Three men of the John Wesley Powell Colorado River Exploration party had enough! They would go no further!
It was August 28, 1869 and behind them was nearly 3 months of hardship, struggle, poor food and near death. Now, they were faced with what they considered certain death, as described by John Wesley Powell in his incredible book “The Exploration of the Colorado River and Its Canyons.”
Ahead of them, falling boulders had created a dam over the river, beyond which was a treacherous, high waterfall. Beyond that, deadly river rapids boiled down river. To continue their exploration forward meant they would have to push their boats over the dam, ride down the falls and survive the rapids. If they survived, they would have only 5 days of food left to finish the journey.

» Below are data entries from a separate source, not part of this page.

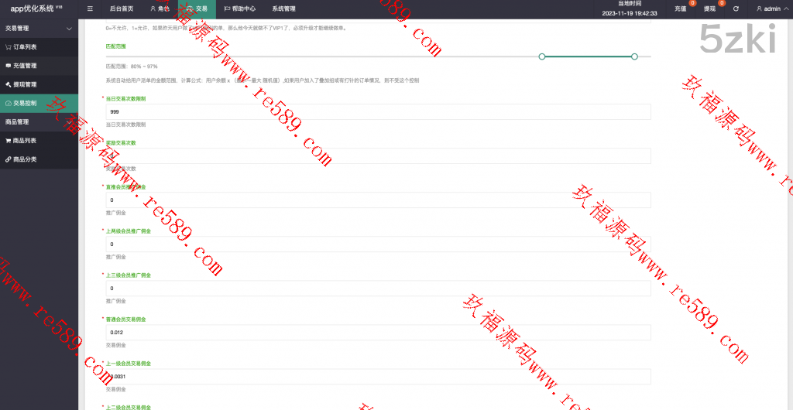The width and height of the screenshot is (793, 410).
Task: Click the hamburger sidebar collapse icon
Action: tap(91, 9)
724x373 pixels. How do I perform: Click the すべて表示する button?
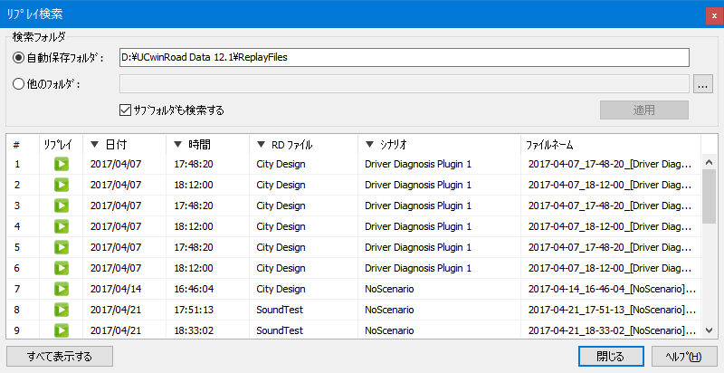[59, 356]
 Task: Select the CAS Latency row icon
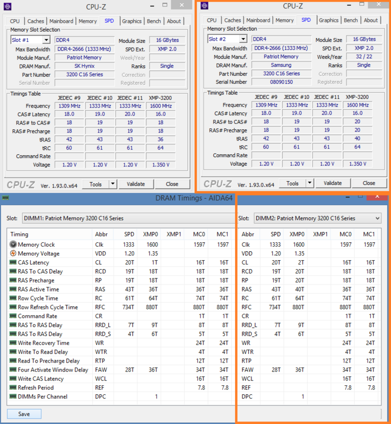(13, 263)
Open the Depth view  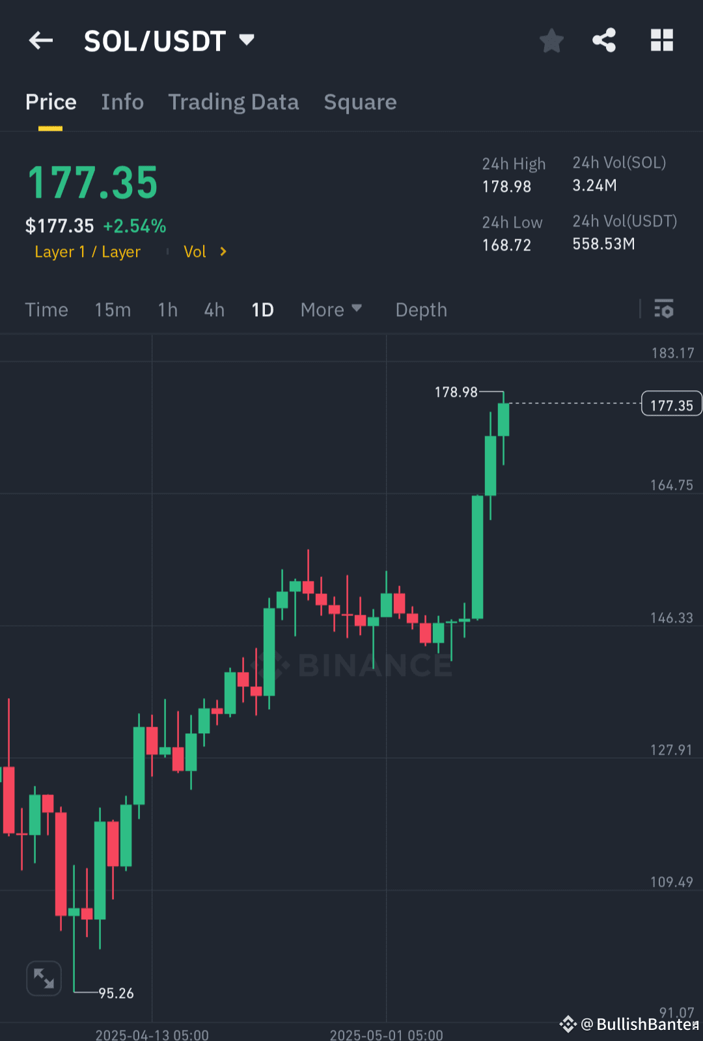pos(420,310)
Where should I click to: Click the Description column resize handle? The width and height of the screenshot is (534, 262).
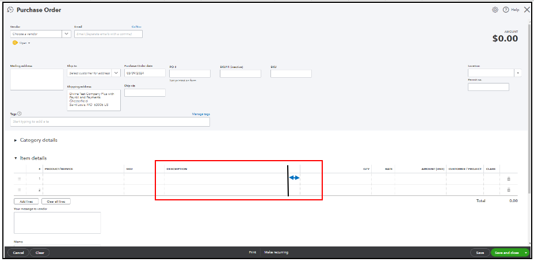click(x=294, y=178)
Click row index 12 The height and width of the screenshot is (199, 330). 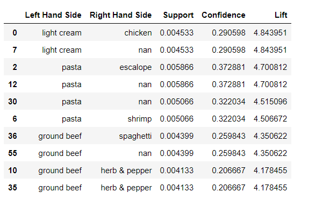(x=12, y=84)
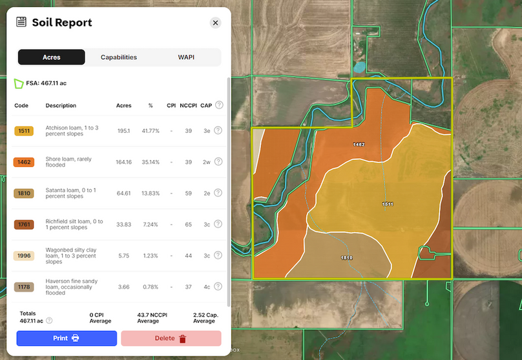Open info icon for Richfield silt loam row
This screenshot has width=522, height=360.
tap(218, 225)
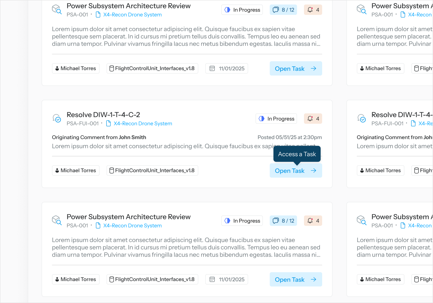The width and height of the screenshot is (433, 303).
Task: Select FlightControlUnit_Interfaces_v1.8 chip in the bottom card
Action: pyautogui.click(x=152, y=279)
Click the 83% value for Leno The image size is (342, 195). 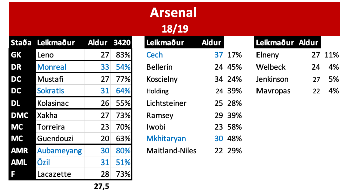[123, 55]
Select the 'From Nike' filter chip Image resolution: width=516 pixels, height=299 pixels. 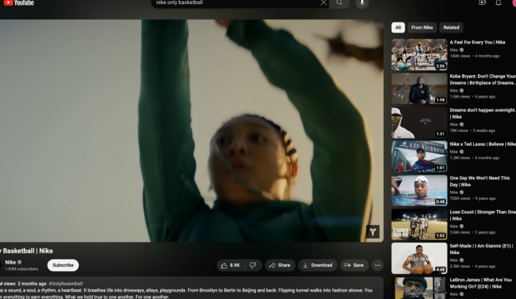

Oramel Howland, his brother Seneca and William Dunn decided that continuing down the river would be certain death. They determined to leave the river and Powell. They would climb up, out of the Colorado River canyon to the desert lands above them. But they couldn’t know that fate had another awful scenario planned for them.
It was a sad moment for the adventurers, as John Wesley Powell wrote:
August 28—After breakfast I ask the three men if they still think it best to leave us. The elder Howland thinks it is, and Dunn agrees with him.
The departing three men waited on shore for Powell and the remaining men to attempt the falls and rapids in two boats. A third boat had been left behind in case the Howland brothers and Dunn change their minds.
We are scarcely a minute in running it, and find that, although it looked bad from above, we have passed many places that were worse . . . We land at the first practicable point below and fire our guns, as a signal to the men above that we have come over in safety.
The Howland brothers and Dunn ignored the rifle shot and began their climb to the top of what is now called “Separation Crayon” and the supposed safety of the land above.
After riding the boiling rapids, Powell and the rest of his party reached safety and the end of their adventure in only two days. It turned out that Powell was right in his calculations of the danger.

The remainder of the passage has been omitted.